[WHAT YOU ARE ASKED TO DO]:
Put the data from the line containing "Where should I" through the line containing "The width and" into a numbered list, omitting any blank lines.

[EXERCISE MATERIAL]:
>> START

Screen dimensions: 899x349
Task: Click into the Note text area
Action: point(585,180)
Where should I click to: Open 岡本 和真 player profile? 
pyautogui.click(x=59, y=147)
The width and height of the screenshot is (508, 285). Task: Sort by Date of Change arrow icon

>> END
>> START

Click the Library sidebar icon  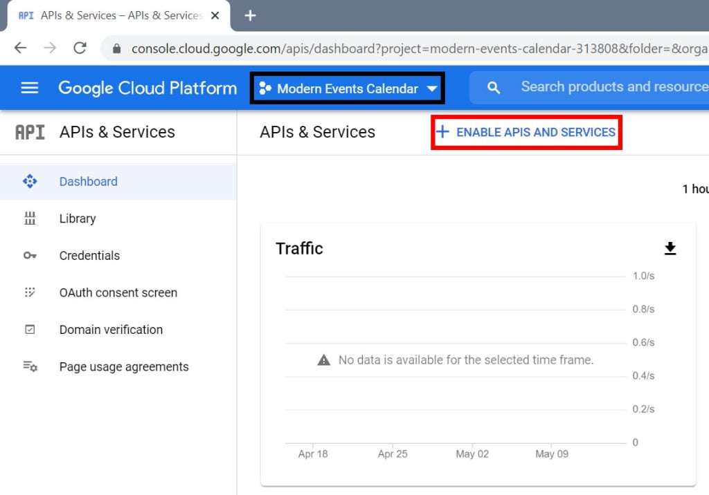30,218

>> END

[CORRECT RESULT]:
1. Where should I click to: Open 岡本 和真 player profile? 
2. pyautogui.click(x=59, y=147)
3. The width and height of the screenshot is (508, 285). Task: Sort by Date of Change arrow icon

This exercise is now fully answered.